A forum for reverse engineering, OS internals and malware analysis 

Forum for announcements and questions about tools and software.
 #3986  by kiskav
 Tue Dec 14, 2010 2:16 am
Hi all,

I have attached RKU log, which was taken from a system. can any one analyze this & let me know what RKU is pointing towards ??

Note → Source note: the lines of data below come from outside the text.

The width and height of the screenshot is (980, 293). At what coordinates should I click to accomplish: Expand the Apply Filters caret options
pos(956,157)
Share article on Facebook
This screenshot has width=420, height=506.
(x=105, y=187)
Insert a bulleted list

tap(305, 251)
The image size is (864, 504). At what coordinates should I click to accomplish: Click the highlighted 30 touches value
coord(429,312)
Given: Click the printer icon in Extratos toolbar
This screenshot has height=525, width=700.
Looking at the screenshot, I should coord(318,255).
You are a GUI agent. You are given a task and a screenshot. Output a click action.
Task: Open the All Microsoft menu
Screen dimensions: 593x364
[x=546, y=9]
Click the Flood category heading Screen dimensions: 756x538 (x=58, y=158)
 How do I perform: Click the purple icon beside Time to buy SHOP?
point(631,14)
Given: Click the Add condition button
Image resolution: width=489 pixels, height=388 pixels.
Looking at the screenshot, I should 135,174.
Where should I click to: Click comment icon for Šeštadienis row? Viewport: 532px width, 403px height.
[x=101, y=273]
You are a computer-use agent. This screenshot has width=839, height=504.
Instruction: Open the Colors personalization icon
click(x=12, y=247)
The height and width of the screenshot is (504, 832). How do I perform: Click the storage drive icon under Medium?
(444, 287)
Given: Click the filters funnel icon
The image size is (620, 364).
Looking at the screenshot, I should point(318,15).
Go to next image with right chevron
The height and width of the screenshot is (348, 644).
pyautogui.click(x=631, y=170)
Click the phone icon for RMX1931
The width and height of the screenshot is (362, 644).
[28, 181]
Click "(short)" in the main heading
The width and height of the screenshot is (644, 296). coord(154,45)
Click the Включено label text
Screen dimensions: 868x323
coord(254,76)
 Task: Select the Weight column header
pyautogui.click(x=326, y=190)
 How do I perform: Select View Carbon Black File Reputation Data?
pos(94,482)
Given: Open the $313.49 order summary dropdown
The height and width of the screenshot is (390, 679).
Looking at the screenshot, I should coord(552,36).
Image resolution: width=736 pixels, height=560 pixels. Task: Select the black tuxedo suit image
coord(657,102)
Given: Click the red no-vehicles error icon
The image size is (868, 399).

Here, File scan didn't Work( Struck up in calculating Directories). Apart from that, other scan results are included.
Kernel Callback too shows up 2 unknown handlers, but it isn't locating any file.

Regards,
Kiskav
Attachments
RKU LOG
(117.42 KiB) Downloaded 32 times
 #3987  by EP_X0FF
 Tue Dec 14, 2010 3:53 am
Hello,

1. Uninstall McAfee because it produces massive rootkit activity, reboot
2. Turn on filtering of .NET modules in RKU (goto Setup->Exclude .NET module)
3. Rescan with RKU
4. Install McAfee back

Regards.

Thread moved to Tools/Software forum.
 #3998  by kiskav
 Wed Dec 15, 2010 1:38 am
Hi EP,

Here is the New log collected post performing what you've said..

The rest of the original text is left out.